Dr Matthew Denwood
Lecturer in Production Animal Health
Large Animal Clinical Sciences & Public Health
School of Veterinary Medicine
College of Medical, Veterinary and Life Sciences
University of Glasgow
Glasgow
G61 1QH
Tel.: +44 (0)141 330 3437
Fax: +44 (0)141 330 5602
E-mail: matthew.denwood@glasgow.ac.uk
Research Interests
My main research interests are in the application of computationally intensive statistical techniques to complex biological problems, particularly using techniques such as Bayesian Markov chain Monte Carlo (MCMC). I am also interested in ways of using statistical methods, decision support tools and economic modelling to inform decisions on farms and help improve productivity and welfare of production animals. I have ongoing research collaborations in a broad range of epidemiological contexts, including modelling parasite distributions, disease surveillance, appropriate handling of count data such as faecal egg count reduction test (FECRT) data, and in analysis of a wide range of clinical and ecological datasets.
Research Grants
"Development and quantitative validation of sustainable donkey parasite control programmes" - 1 year masters student project funded by The Donkey Sanctuary to develop statistical process control approaches to the control of nematode parasites. An advert for the masters post (to start December 2012) is available from the following link: DS_advert_2012 - please feel free to contact me if you have any questions or are interested in applying.

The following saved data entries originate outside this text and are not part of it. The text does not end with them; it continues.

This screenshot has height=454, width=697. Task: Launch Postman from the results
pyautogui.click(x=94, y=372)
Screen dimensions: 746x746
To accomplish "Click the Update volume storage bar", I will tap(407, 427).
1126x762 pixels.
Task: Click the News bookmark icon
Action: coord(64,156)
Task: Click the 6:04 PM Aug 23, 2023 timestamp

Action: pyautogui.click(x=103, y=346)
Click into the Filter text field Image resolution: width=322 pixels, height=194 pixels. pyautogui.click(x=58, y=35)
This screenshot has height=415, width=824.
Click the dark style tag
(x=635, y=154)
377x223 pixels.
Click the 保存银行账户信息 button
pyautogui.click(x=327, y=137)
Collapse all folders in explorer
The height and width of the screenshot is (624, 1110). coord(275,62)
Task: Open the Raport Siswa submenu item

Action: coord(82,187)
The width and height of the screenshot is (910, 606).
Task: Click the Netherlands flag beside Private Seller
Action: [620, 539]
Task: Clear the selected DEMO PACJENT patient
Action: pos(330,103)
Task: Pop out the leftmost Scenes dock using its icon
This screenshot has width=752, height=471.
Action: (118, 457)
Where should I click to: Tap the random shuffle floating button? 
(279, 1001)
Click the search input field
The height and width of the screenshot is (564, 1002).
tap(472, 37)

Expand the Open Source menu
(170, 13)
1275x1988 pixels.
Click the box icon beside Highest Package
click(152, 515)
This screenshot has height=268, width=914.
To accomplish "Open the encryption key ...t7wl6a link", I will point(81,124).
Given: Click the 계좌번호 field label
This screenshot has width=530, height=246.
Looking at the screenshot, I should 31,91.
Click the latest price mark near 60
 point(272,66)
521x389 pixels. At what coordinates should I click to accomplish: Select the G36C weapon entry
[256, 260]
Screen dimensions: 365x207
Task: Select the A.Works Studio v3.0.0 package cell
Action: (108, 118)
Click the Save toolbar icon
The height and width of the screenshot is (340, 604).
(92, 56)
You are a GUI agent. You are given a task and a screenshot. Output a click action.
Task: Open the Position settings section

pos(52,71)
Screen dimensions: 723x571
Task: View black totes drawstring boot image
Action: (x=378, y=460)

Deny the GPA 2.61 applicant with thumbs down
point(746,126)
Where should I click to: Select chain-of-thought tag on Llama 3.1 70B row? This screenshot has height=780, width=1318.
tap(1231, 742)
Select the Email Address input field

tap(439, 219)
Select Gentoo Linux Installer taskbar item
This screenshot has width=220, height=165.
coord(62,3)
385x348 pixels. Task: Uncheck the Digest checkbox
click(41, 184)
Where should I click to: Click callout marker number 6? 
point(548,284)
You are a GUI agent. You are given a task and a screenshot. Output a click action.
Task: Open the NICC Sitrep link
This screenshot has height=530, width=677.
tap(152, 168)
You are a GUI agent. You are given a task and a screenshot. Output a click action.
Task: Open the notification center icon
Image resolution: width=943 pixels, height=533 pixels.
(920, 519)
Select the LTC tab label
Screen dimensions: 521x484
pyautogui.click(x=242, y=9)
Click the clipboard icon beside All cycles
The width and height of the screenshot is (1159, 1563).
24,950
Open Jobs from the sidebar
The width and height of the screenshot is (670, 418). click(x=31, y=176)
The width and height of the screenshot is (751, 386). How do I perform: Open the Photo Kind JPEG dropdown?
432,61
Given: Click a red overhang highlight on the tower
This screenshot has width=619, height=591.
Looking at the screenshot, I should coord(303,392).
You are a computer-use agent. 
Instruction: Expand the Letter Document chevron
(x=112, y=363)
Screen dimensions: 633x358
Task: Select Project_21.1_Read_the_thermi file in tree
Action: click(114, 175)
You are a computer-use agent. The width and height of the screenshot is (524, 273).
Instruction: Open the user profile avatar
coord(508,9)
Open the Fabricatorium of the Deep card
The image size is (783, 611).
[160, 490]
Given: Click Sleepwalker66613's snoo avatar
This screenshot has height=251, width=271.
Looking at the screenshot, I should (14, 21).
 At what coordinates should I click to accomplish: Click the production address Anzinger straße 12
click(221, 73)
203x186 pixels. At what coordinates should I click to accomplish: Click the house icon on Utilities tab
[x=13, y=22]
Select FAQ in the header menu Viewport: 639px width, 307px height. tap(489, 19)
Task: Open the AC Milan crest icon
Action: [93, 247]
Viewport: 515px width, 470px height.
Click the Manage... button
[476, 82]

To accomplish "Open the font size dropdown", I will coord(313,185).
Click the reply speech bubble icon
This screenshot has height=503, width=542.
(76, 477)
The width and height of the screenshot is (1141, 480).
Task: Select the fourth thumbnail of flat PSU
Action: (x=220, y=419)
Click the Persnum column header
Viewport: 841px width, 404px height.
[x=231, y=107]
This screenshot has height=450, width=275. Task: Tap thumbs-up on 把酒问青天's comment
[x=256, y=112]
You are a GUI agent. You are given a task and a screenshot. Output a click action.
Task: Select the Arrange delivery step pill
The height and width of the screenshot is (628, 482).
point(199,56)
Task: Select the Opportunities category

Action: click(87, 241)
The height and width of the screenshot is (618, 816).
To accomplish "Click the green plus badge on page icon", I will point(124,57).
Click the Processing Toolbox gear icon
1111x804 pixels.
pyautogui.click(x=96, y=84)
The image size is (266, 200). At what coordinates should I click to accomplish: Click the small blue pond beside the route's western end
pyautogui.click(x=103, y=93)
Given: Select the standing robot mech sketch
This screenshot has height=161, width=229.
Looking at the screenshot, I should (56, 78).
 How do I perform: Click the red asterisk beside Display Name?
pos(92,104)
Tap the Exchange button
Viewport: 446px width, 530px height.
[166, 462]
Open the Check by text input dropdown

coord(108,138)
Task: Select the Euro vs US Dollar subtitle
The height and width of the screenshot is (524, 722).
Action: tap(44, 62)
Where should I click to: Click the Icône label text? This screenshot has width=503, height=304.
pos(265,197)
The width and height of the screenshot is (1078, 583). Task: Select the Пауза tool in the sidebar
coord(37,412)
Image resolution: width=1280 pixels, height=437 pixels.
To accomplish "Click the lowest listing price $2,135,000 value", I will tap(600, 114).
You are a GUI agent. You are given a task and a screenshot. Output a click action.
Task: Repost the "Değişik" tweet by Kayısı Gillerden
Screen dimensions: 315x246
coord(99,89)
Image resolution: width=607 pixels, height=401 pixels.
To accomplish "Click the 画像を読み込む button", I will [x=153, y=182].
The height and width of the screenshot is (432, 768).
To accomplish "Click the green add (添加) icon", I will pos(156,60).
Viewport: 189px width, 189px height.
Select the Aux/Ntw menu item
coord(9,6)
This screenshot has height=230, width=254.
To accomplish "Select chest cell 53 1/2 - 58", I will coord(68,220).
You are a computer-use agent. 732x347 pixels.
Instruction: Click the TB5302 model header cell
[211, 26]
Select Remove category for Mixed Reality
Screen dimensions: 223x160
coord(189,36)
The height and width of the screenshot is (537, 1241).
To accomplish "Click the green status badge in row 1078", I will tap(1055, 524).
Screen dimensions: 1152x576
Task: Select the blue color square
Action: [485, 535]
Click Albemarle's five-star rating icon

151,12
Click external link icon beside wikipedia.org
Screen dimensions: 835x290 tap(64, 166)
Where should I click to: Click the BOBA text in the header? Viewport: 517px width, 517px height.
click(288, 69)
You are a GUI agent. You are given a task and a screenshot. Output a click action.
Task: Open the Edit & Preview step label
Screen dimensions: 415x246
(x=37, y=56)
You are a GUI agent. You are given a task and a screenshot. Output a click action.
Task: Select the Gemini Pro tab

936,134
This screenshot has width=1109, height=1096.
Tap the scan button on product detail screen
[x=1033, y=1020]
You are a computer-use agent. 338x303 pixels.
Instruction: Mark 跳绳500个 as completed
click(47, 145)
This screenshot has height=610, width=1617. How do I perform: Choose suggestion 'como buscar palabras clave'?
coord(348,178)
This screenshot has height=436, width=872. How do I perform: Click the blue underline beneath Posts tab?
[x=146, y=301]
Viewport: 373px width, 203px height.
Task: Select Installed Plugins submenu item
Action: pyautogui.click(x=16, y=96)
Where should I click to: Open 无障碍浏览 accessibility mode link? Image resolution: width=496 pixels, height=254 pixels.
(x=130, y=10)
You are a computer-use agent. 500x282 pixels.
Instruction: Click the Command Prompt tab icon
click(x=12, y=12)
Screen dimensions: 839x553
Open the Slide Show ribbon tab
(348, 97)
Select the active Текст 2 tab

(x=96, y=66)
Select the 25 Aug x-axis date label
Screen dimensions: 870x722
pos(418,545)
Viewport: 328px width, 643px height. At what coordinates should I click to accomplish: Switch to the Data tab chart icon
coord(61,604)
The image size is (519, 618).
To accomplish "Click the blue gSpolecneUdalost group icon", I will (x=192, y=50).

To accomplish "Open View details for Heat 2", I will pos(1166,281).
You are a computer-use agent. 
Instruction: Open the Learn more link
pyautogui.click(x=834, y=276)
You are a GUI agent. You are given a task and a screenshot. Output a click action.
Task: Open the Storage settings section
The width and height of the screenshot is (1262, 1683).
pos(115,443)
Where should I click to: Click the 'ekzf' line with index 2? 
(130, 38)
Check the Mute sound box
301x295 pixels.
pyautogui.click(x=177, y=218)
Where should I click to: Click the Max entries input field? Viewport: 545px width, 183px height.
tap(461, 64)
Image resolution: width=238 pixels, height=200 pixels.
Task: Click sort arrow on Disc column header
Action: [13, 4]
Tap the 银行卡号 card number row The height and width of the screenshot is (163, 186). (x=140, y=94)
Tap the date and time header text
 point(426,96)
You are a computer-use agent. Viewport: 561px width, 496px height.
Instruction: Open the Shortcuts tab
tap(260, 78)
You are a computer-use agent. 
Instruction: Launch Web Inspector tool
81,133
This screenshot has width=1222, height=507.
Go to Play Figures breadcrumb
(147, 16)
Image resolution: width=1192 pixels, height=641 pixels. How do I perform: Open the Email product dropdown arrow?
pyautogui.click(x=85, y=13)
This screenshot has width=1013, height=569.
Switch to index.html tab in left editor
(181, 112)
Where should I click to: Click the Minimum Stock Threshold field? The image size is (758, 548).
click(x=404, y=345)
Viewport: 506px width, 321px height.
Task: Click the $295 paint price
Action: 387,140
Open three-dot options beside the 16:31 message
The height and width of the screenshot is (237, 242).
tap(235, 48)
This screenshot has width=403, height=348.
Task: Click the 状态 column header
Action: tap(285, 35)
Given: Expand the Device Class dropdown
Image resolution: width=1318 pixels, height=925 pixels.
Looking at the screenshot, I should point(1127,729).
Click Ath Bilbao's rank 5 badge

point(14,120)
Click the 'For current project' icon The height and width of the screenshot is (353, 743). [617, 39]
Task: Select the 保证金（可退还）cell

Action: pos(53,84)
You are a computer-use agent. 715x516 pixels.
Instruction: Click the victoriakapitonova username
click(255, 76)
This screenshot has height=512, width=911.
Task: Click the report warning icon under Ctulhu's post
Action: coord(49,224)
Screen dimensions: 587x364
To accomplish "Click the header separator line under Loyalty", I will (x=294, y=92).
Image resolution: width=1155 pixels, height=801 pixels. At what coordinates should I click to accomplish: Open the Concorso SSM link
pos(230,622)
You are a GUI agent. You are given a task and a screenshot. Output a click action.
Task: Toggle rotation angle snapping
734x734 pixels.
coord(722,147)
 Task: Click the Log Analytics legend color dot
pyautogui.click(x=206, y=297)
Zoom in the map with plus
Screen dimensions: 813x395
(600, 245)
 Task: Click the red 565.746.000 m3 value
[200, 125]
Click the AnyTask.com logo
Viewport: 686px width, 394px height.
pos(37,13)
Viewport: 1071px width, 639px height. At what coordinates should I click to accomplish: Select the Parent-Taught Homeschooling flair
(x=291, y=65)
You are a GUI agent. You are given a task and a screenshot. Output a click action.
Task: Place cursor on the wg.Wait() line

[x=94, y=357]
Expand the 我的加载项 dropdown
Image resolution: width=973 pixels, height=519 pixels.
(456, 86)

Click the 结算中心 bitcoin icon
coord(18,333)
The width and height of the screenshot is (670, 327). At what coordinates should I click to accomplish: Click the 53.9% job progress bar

"Quantifying the comparative efficacy of sustainable parasite control programmes using robust estimates of donkey faecal worm egg count variability" - 1 year masters student project funded by The Donkey Sanctuary. 2010-current.
Academic History
Lecturer in Production Animal Health, University of Glasgow, 2012-current.
Post doctoral research assistant - Why some hosts have high parasite burdens, and the implications for the design of sustainable control strategies, University of Glasgow, 2011-2012.
Research fellow with EPIC - The Scottish Government's Centre of Excellence in Epidemiology, Population Health and Disease Control, University of Glasgow, 2010-2011.
PhD, University of Glasgow - 'Use of Bayesian MCMC to analyse the distribution of faecal egg counts' supervised by Sandy love, Giles Innocent and Stuart Reid, 2006-2010. The thesis can be downloaded from here.
BVMS, University of Glasgow, 2001-2006.
Professional Affiliations
BioSS associate: 2010-current
Member of the Royal College of Veterinary Surgeons (MRCVS): 2006-current
Publications
An up to date publication list can be found on my Google scholar page and all publications are available to download from my Mendeley home page.
2011
From phenotype to genotype: a Bayesian solution
2010
A quantitative approach to improving the analysis of faecal worm egg count data (PhD thesis)
Comparison of three alternative methods for analysis of equine Faecal Egg Count Reduction Test data
2008
The distribution of the pathogenic nematode Nematodirus battus in lambs is zero inflated
Software Links
Authored R packages
A suite of functions to allow the R statistical programming language to interact with the MCMC tool 'Just Another Gibbs Sampler' (JAGS). The R package runjags allows any user specified model to be run in JAGS, with several functions intended to automate the process of setting up and monitoring the simulation for convergence, and returns the simulation results as an R object. The package also contains functions to automate submission and retrieval of jobs (either JAGS models or arbitrary R code) to and from an Xgrid distributed computing cluster from within R. The R package bayescount contains functions to analyse count datasets, including feacal egg count reduction tests, using a variety of (zero-inflated) distributions implemented using MCMC. This package also contains functions to perform power calculations for both FEC and FECRT studies. Both packages, along with the software needed to run them, are freely available from the links provided.
Movements model
An educational tool to demonstrate the effects of sheep movements on the transmission of infectious disease within the UK, developed in collaboration with Rowland Kao. While not in any way intended to be used as a predictive model, the use of real movement data (pixelated to 10km grid squares and locations randomly changed to prevent identification of individual premises) allows the effect of different mock disease outbreaks in the UK to be visualised. Currently available here (opens in a new window).
Catteries and Kennels CAL
An educational 'Computer Assisted Learning' program designed to augment the veterinary undergraduate teaching on the subject of small animal husbandry. Currently freely available from the University of Glasgow here.